— Exercise objective —
Retype the records that follow, every line exactly as written.

— Provided records —
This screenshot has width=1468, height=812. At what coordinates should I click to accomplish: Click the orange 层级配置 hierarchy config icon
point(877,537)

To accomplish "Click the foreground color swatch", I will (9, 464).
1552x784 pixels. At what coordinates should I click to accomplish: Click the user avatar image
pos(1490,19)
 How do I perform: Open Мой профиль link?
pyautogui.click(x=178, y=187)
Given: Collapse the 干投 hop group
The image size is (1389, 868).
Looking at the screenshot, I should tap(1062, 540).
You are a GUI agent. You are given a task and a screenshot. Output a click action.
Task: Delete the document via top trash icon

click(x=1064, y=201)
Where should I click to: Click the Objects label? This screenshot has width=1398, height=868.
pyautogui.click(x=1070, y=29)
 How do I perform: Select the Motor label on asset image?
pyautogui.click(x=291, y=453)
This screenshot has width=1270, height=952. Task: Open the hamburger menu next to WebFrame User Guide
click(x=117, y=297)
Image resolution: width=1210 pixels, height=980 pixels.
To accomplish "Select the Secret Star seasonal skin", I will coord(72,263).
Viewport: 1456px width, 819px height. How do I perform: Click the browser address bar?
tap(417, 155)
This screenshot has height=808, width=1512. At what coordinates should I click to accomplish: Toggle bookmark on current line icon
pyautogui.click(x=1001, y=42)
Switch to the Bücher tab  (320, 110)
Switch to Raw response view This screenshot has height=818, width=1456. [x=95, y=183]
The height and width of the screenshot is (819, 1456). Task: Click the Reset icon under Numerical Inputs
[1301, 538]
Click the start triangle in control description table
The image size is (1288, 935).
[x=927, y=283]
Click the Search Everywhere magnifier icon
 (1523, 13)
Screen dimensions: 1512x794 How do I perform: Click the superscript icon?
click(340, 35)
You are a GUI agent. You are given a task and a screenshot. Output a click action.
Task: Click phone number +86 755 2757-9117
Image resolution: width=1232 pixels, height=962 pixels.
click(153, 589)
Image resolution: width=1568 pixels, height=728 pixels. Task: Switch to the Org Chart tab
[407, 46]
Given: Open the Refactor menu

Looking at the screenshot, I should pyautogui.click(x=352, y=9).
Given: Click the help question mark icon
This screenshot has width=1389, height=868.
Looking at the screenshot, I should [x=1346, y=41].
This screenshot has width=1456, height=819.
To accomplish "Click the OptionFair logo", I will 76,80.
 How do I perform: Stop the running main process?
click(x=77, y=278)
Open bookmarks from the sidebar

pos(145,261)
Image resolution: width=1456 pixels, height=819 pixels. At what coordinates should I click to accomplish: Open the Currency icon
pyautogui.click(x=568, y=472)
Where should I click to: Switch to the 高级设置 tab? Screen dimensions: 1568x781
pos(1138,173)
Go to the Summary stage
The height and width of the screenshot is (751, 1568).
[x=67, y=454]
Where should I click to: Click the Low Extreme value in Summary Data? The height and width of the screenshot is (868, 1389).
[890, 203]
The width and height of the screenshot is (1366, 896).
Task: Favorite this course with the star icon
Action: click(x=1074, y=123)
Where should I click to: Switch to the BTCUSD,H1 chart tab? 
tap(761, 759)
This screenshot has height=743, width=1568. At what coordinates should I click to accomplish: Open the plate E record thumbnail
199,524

— Output —
This screenshot has width=1468, height=812. At what coordinates should I click to accomplish: Click the orange 层级配置 hierarchy config icon
point(877,537)

To accomplish "Click the foreground color swatch", I will (9, 464).
1552x784 pixels. At what coordinates should I click to accomplish: Click the user avatar image
pos(1490,19)
 How do I perform: Open Мой профиль link?
pyautogui.click(x=178, y=187)
Given: Collapse the 干投 hop group
The image size is (1389, 868).
Looking at the screenshot, I should tap(1062, 540).
You are a GUI agent. You are given a task and a screenshot. Output a click action.
Task: Delete the document via top trash icon

click(x=1064, y=201)
Where should I click to: Click the Objects label? This screenshot has width=1398, height=868.
pyautogui.click(x=1070, y=29)
 How do I perform: Select the Motor label on asset image?
pyautogui.click(x=291, y=453)
This screenshot has width=1270, height=952. Task: Open the hamburger menu next to WebFrame User Guide
click(x=117, y=297)
Image resolution: width=1210 pixels, height=980 pixels.
To accomplish "Select the Secret Star seasonal skin", I will coord(72,263).
Viewport: 1456px width, 819px height. How do I perform: Click the browser address bar?
tap(417, 155)
This screenshot has height=808, width=1512. At what coordinates should I click to accomplish: Toggle bookmark on current line icon
pyautogui.click(x=1001, y=42)
Switch to the Bücher tab  (320, 110)
Switch to Raw response view This screenshot has height=818, width=1456. [x=95, y=183]
The height and width of the screenshot is (819, 1456). Task: Click the Reset icon under Numerical Inputs
[1301, 538]
Click the start triangle in control description table
The image size is (1288, 935).
[x=927, y=283]
Click the Search Everywhere magnifier icon
 (1523, 13)
Screen dimensions: 1512x794 How do I perform: Click the superscript icon?
click(340, 35)
You are a GUI agent. You are given a task and a screenshot. Output a click action.
Task: Click phone number +86 755 2757-9117
Image resolution: width=1232 pixels, height=962 pixels.
click(153, 589)
Image resolution: width=1568 pixels, height=728 pixels. Task: Switch to the Org Chart tab
[407, 46]
Given: Open the Refactor menu

Looking at the screenshot, I should pyautogui.click(x=352, y=9).
Given: Click the help question mark icon
This screenshot has width=1389, height=868.
Looking at the screenshot, I should [x=1346, y=41].
This screenshot has width=1456, height=819.
To accomplish "Click the OptionFair logo", I will 76,80.
 How do I perform: Stop the running main process?
click(x=77, y=278)
Open bookmarks from the sidebar

pos(145,261)
Image resolution: width=1456 pixels, height=819 pixels. At what coordinates should I click to accomplish: Open the Currency icon
pyautogui.click(x=568, y=472)
Where should I click to: Switch to the 高级设置 tab? Screen dimensions: 1568x781
pos(1138,173)
Go to the Summary stage
The height and width of the screenshot is (751, 1568).
[x=67, y=454]
Where should I click to: Click the Low Extreme value in Summary Data? The height and width of the screenshot is (868, 1389).
[890, 203]
The width and height of the screenshot is (1366, 896).
Task: Favorite this course with the star icon
Action: click(x=1074, y=123)
Where should I click to: Switch to the BTCUSD,H1 chart tab? 
tap(761, 759)
This screenshot has height=743, width=1568. At what coordinates should I click to accomplish: Open the plate E record thumbnail
199,524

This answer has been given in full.